THE DATA.
[Start of Attachment]
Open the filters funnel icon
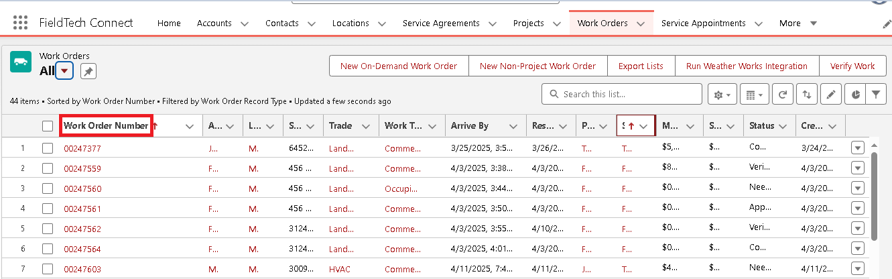This screenshot has height=279, width=892. tap(875, 95)
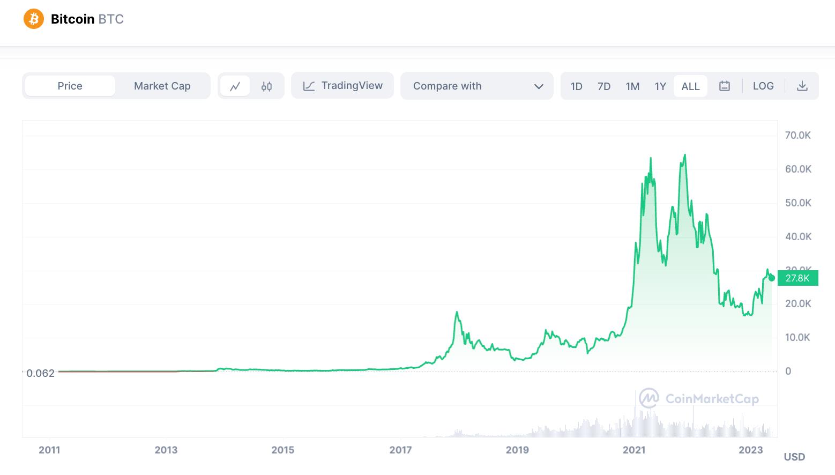Click the green current price dot
The height and width of the screenshot is (475, 835).
click(x=771, y=278)
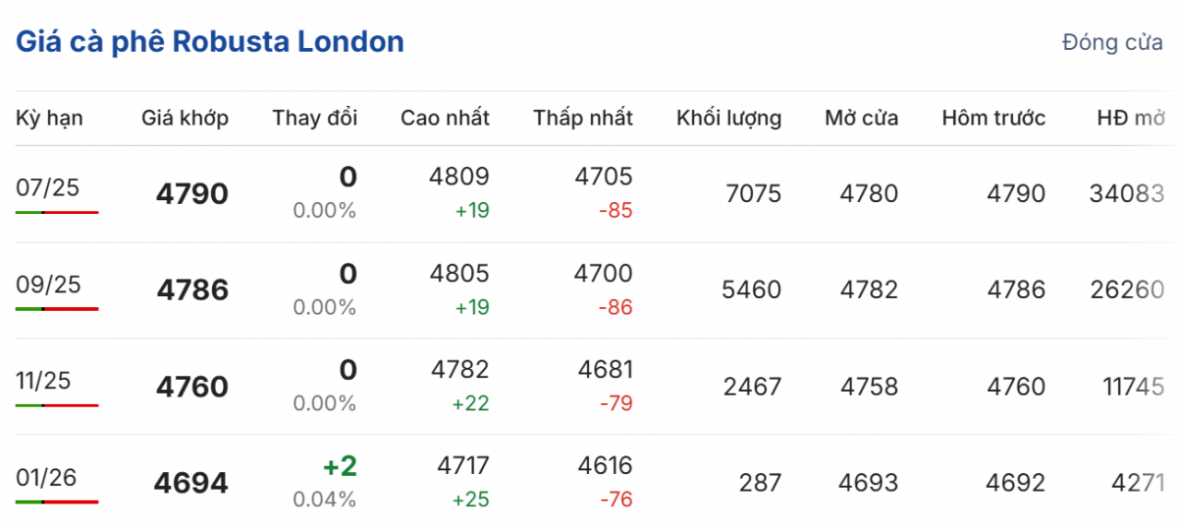Screen dimensions: 1178x522
Task: Click the 'Giá cà phê Robusta London' heading
Action: 209,42
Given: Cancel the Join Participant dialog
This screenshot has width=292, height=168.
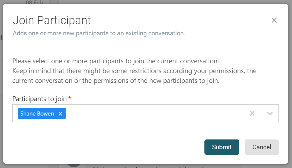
[End of Attachment]
ABOUT THIS EXERCISE.
Take the line containing "Given: Cancel the Join Participant dialog" and every line after it to the end of the records, and restate them verbatim, with no pictures.

REPLY TO THE EXERCISE.
Given: Cancel the Join Participant dialog
This screenshot has width=292, height=168.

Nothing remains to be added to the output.